Atlassian déploie un serveur MCP pour Trello : son application de gestion de projet se pilote désormais en langage naturel depuis Claude, ChatGPT ou Gemini, sans quitter la conversation avec l'assistant. L'éditeur poursuit ainsi l'ouverture progressive de son catalogue au Model Context Protocol, après Jira, Confluence, Bitbucket et son propre agent Rovo, comme le rapporte le Blog du Modérateur.

Ce que le MCP change concrètement

Le Model Context Protocol est un standard ouvert introduit par Anthropic fin 2024 pour normaliser la connexion entre les modèles d'IA et les outils ou données externes. Un serveur MCP joue le rôle de couche d'interconnexion sécurisée : il expose à l'assistant un ensemble d'actions qu'il peut déclencher pour votre compte. Côté Trello, le serveur couvre tableaux, listes, cartes, étiquettes, checklists et recherche.
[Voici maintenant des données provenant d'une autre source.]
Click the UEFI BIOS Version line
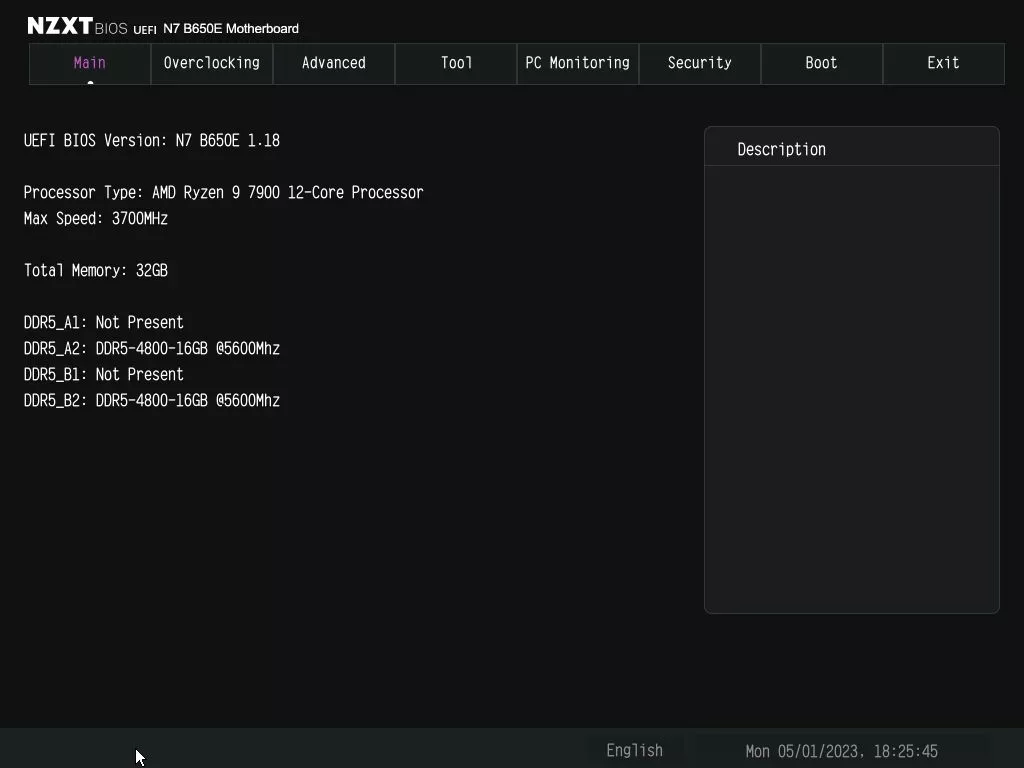Image resolution: width=1024 pixels, height=768 pixels. [x=152, y=140]
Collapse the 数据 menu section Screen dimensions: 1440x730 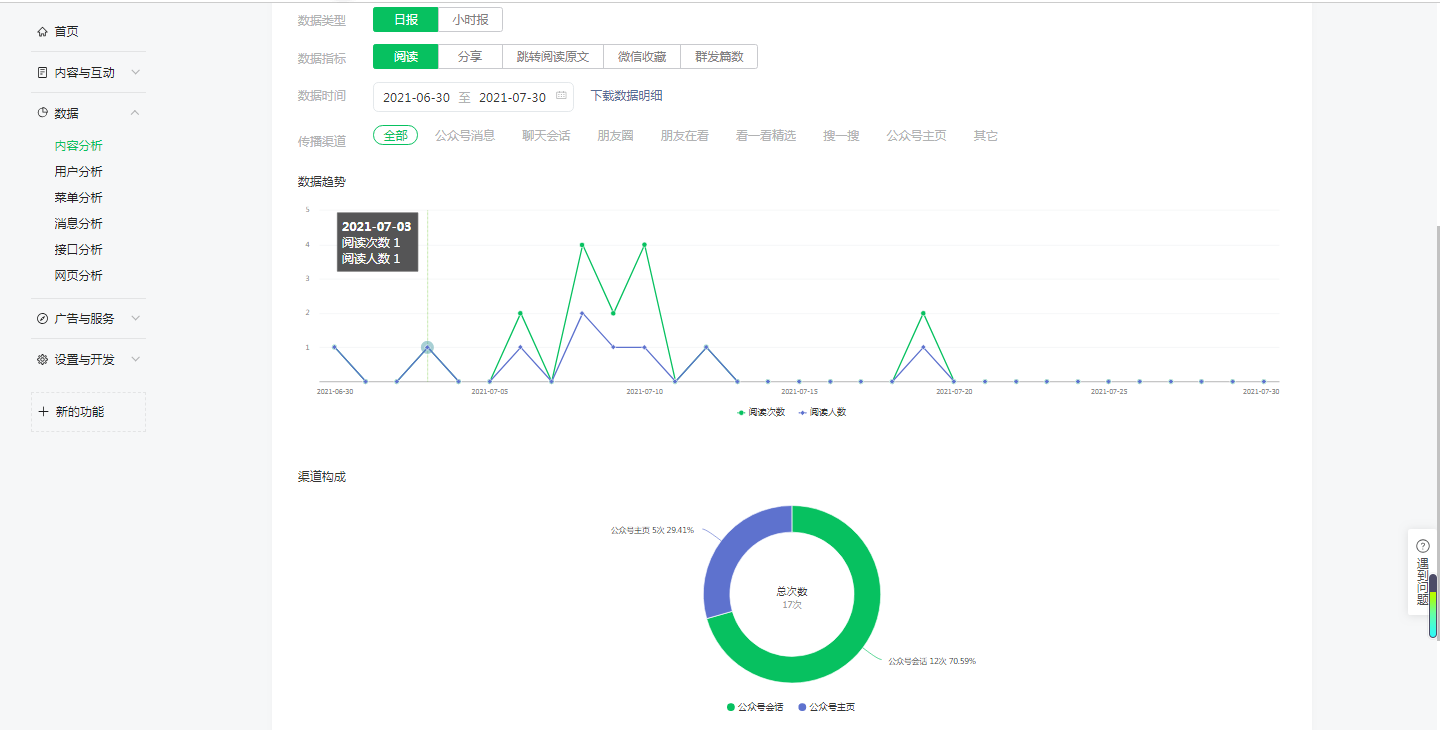point(136,113)
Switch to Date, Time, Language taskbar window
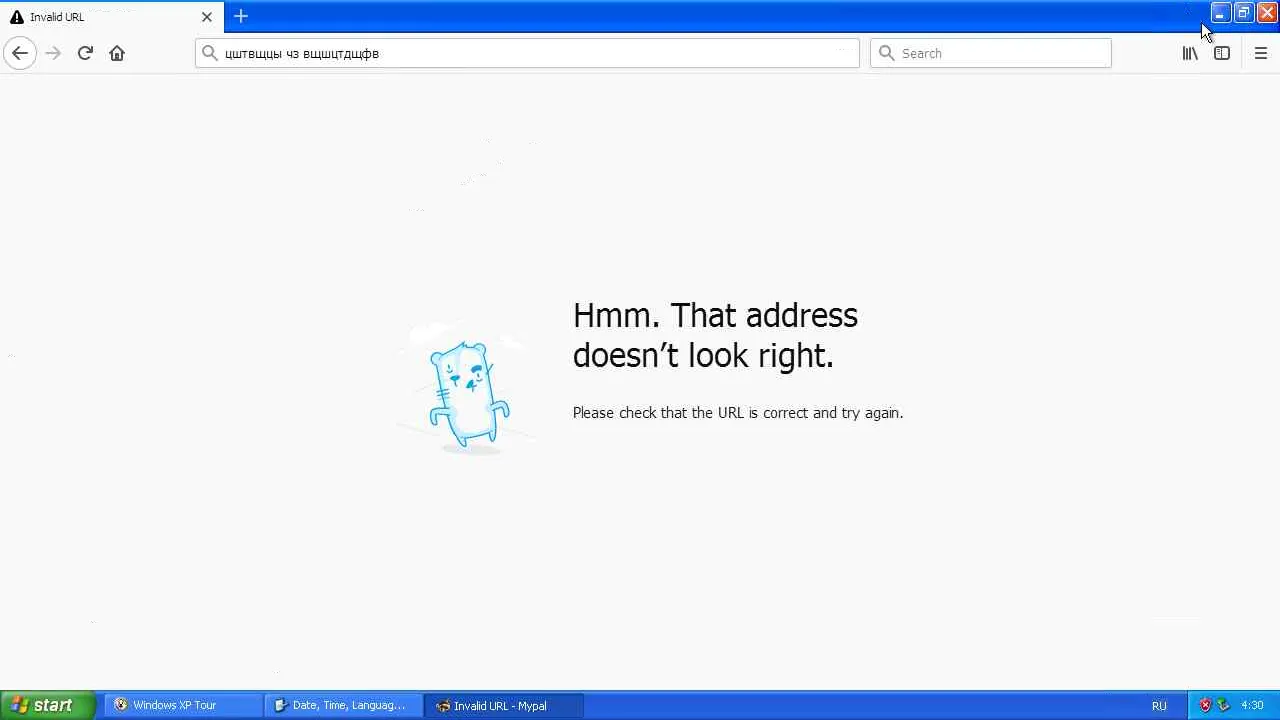The width and height of the screenshot is (1280, 720). pyautogui.click(x=343, y=705)
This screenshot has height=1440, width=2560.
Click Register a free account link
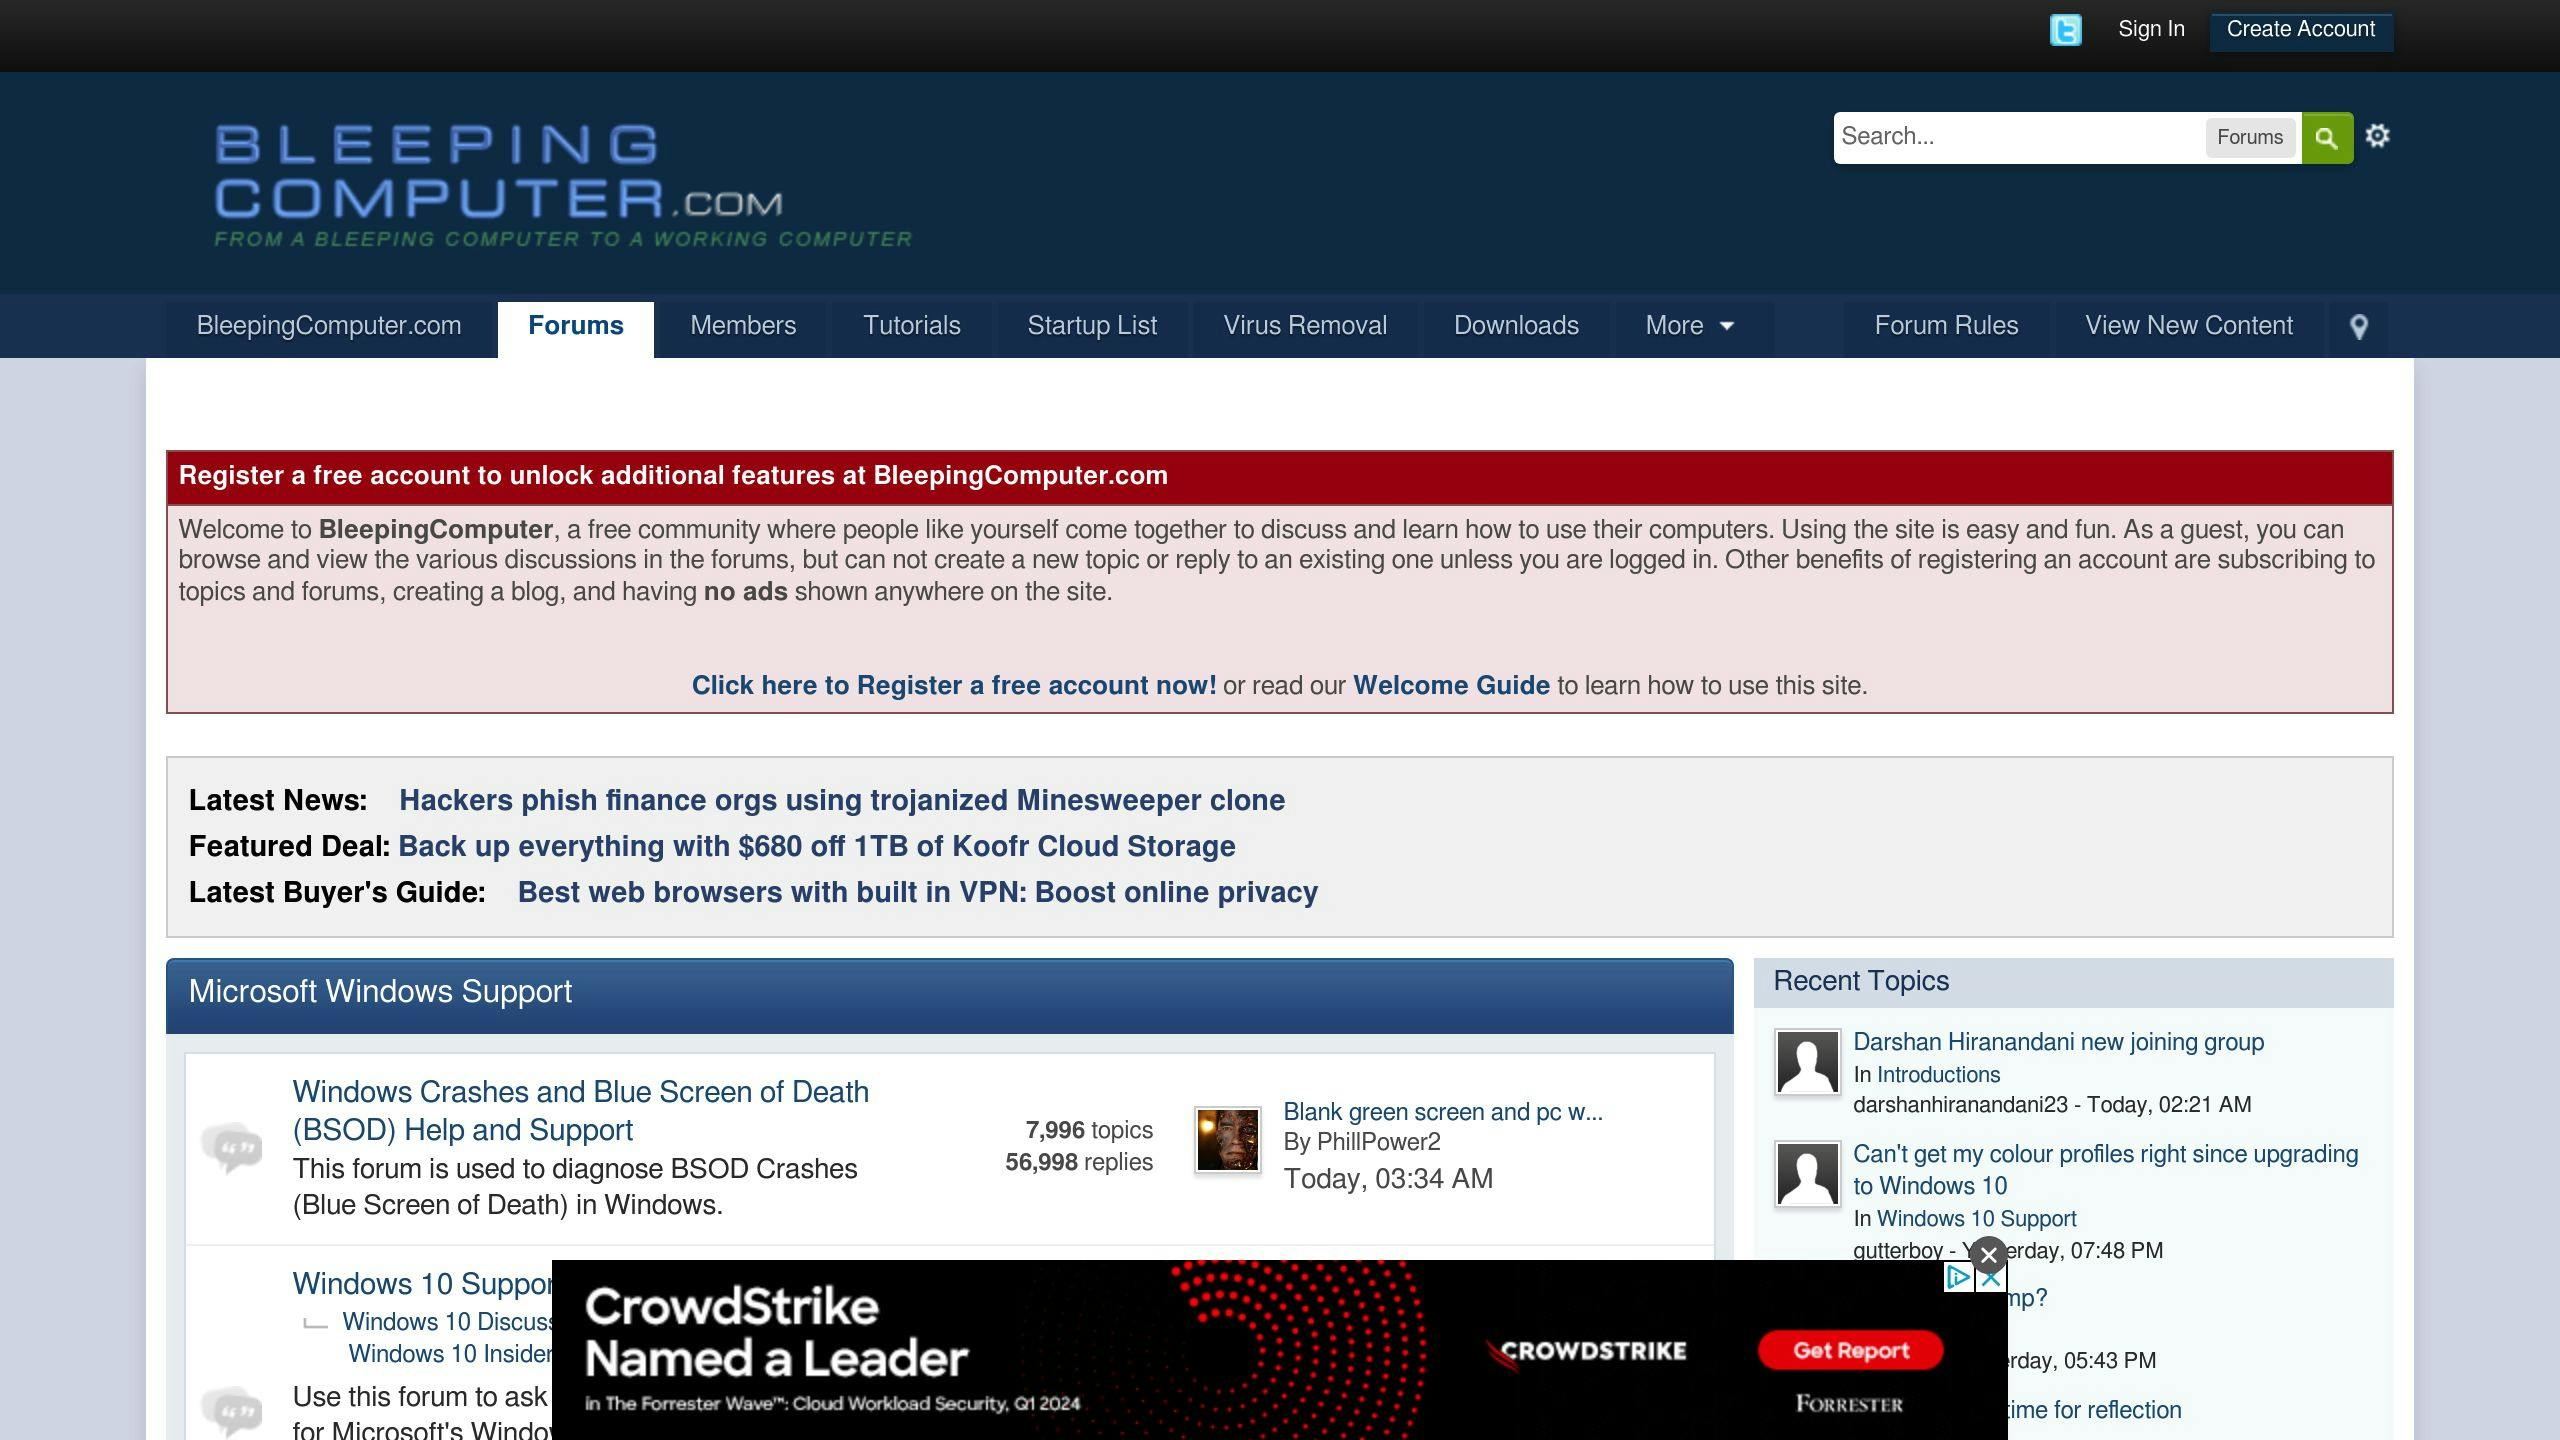(x=953, y=684)
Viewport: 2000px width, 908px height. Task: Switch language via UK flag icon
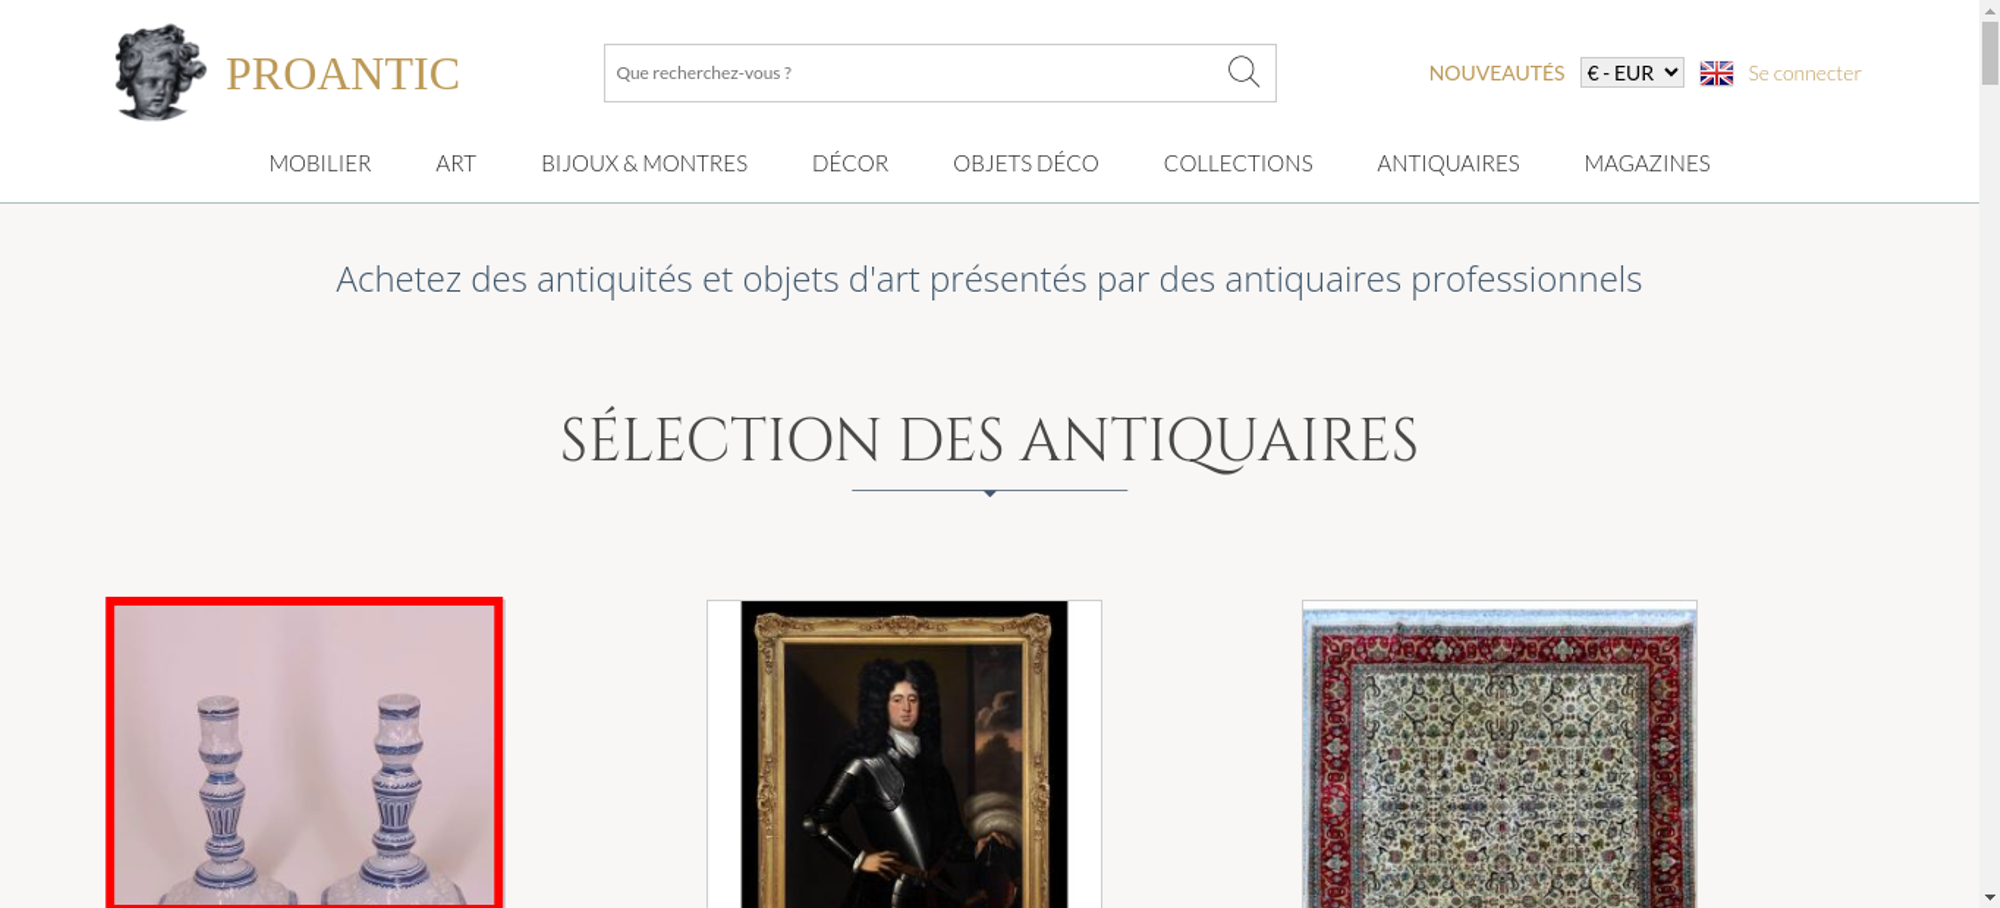[x=1716, y=73]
En pratique, une simple instruction suffit. On peut demander à l'assistant de créer un tableau complet — listes, cartes et checklists incluses — à partir d'une consigne, de consulter les échéances de la semaine, de mettre à jour une carte, de déplacer une tâche d'une étape à l'autre, d'archiver les cartes obsolètes ou d'obtenir un résumé d'avancement de projet. « Une simple instruction suffit pour créer automatiquement un tableau structuré », résume Sanchan Saxena, d'Atlassian. La configuration tient en trois étapes : ajouter Trello MCP dans l'assistant, renseigner l'URL du serveur (https://mcp.trello.com/v1) et autoriser l'accès à son espace de travail.

L'intégration vise large : elle fonctionne avec ChatGPT, Claude, Gemini (via son CLI), Cursor et Visual Studio Code. C'est cohérent avec la logique d'ouverture d'un standard commun, à rapprocher des efforts des éditeurs d'IA pour connecter leurs assistants au travail quotidien, comme Cowork chez Anthropic.

Permissions, sécurité et limites

L'accès repose sur une authentification OAuth 2.0 et deux niveaux de droits distincts. La permission Read laisse l'assistant lire votre travail existant comme contexte ; la permission Write l'autorise à créer et modifier des éléments en votre nom, dans la stricte limite de vos propres droits Trello. L'accès reste cantonné à l'espace de travail autorisé et peut être révoqué à tout moment. Point rassurant : les suppressions définitives ne sont pas prises en charge, ce qui borne les dégâts possibles d'une action mal interprétée.

Restent les questions inhérentes à ce type d'automatisation : accorder le droit d'écriture, c'est déléguer des modifications à un modèle susceptible de se tromper sur l'intention, et une carte déplacée ou archivée par erreur suppose de garder l'humain dans la boucle. Atlassian rappelle d'ailleurs que « Trello reste la source de référence », les actions s'exécutant sur la plateforme elle-même.

L'enjeu, pour l'éditeur, dépasse les équipes techniques : Trello revendique plus de 100 millions d'utilisateurs, et près de 50 % des usagers du MCP d'Atlassian ne travaillent pas dans le développement logiciel — un signe que ces passerelles conversationnelles cherchent désormais un public bien plus généraliste.